Carlos Rodríguez Braun analiza los continuos y recurrentes avisos de alarma políticamente correctos que se realizan utilizando la economía, cayendo continuamente en un problema de simplificación y tópicos, como el llevado a cabo en este caso por Santos Juliá.
Artículo de su blog personal:
La corrección política gusta de dar avisos de alarma utilizando la economía. El problema estriba en las simplificaciones que tan a menudo se cometen con dicha utilización. Un aviso clásico trata de enlazar las perturbaciones económicas con catástrofes políticas. En los últimos tiempos se ha hablado con frecuencia de la crisis económica como generadora o propiciadora del crecimiento de alternativas políticas radicales de izquierdas y de derechas, que amenazan la democracia y la paz.
El premio Nobel Robert Shiller animó a los gobiernos a gastar más, aduciendo que la desesperación y el descontento de los años 1930 dieron lugar al auge de Hitler y Mussolini.
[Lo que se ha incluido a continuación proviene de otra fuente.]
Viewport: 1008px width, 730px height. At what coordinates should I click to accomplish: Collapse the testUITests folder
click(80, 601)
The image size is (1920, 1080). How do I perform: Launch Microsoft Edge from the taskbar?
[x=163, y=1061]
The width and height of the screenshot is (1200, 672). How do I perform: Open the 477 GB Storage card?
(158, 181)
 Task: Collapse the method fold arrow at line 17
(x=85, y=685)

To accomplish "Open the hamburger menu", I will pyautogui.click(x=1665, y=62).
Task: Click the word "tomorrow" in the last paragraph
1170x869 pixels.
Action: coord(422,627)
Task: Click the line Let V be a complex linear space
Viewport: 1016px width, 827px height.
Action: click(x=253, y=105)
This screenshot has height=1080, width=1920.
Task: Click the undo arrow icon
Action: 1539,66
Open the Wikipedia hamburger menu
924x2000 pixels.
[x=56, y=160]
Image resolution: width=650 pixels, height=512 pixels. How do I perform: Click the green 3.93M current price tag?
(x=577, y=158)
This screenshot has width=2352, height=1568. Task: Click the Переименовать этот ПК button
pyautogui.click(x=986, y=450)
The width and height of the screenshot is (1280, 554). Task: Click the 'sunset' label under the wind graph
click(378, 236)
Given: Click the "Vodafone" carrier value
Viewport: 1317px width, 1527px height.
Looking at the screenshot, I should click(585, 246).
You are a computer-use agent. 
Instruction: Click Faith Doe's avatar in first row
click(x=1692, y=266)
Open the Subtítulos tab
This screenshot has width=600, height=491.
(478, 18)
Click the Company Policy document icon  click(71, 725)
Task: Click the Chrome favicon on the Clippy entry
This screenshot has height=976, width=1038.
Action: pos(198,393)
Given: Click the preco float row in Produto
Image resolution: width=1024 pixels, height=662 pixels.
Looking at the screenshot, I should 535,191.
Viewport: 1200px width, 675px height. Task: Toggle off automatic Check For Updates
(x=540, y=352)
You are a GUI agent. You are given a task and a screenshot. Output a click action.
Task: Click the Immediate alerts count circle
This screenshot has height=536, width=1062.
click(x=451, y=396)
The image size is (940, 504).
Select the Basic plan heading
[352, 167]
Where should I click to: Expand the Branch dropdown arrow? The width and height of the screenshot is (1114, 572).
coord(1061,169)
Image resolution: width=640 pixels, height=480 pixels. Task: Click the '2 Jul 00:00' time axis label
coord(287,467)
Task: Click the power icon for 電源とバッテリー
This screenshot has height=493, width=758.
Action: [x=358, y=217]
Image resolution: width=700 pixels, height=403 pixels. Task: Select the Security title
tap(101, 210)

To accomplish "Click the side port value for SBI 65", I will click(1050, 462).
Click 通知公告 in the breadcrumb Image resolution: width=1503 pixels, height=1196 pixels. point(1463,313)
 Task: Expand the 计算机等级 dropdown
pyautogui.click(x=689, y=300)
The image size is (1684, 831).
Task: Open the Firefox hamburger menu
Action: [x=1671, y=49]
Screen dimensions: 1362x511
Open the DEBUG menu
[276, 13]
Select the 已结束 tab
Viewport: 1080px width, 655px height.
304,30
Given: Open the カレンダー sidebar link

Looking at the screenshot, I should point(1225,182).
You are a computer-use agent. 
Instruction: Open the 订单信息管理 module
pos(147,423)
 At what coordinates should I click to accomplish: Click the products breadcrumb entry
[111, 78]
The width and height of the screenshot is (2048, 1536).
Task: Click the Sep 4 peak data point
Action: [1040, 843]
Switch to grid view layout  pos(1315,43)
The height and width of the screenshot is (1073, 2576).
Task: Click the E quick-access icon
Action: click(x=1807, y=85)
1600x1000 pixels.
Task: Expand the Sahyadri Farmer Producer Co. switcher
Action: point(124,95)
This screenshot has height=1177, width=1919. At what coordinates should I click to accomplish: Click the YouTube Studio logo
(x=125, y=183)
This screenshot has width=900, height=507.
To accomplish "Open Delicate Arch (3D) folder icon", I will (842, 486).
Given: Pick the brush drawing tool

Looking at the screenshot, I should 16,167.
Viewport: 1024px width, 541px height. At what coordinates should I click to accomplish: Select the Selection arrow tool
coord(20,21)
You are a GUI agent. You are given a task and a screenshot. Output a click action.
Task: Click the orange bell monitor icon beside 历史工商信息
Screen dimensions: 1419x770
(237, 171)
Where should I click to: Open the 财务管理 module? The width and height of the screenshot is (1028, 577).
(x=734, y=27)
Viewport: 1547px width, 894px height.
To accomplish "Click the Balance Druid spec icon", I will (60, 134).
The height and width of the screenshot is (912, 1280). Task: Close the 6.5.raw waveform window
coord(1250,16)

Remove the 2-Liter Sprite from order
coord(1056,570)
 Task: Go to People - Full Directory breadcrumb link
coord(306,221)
Para superar el pesimismo, Shiller avisa sobre la necesidad de una política de mayor gasto para reanimar no sólo la economía sino también la sociedad, y realiza afirmaciones empíricas convencionales pero más que dudosas, como esta clásica: “la recuperación sólo llegó con el enorme estímulo económico de la Segunda Guerra Mundial”. Las cifras no avalan el diagnóstico, porque las economías experimentaron un gran gasto durante la Guerra y antes también, con las políticas expansivas emprendidas en varios países, y sin embargo la recuperación no alcanzó un fuerte dinamismo hasta que la guerra terminó.
Con la vista puesta en España, el profesor Santos Juliá, como el premio Nobel de Economía que acabamos de mencionar, también está apesadumbrado y rodeado de tópicos. A su juicio, el problema de España es “la trama perversa de poder y dinero, de política y mercado”, que animó la corrupción y “acabó por inundarlo todo con la llegada de los neoliberales al poder. Los cantos a la eficiencia de los mercados y la irresponsable convicción de que el crecimiento del capital, liberado de regulaciones estatales, sería perpetuo, se sumaron al desprecio de todo lo público en una desbocada carrera hacia la privatización de los bienes comunes”.
Es una bonita síntesis del pensamiento único: contundente en su expresión y carente de rigor empírico, porque transmite la idea de la desaparición del Estado en tanto que regulador y gastador. La realidad ha sido justo la contraria. La definición de “neoliberales” es bastante elástica, porque a partir de los años 1980 fueron calificados con esa etiqueta prácticamente todos, desde Reagan y Thatcher hasta Menem o Felipe González, pasando por Aznar o Zapatero. Con sus obvias diferencias, el resultado práctico y medible de sus políticas “neoliberales” fue el opuesto a lo que el liberalismo propugna, porque subieron los impuestos, el gasto público y la deuda pública, mientras aumentaron los controles, las regulaciones, las prohibiciones, las multas, etc.
Así, la corrección política insiste en avisos ficticios, como hizo antes demonizando el capitalismo “salvaje” decimonónico, o afirmando, también sin base alguna, que las clases medias crearon el Estado de bienestar, que les fue, como tantas otras cosas, impuesto.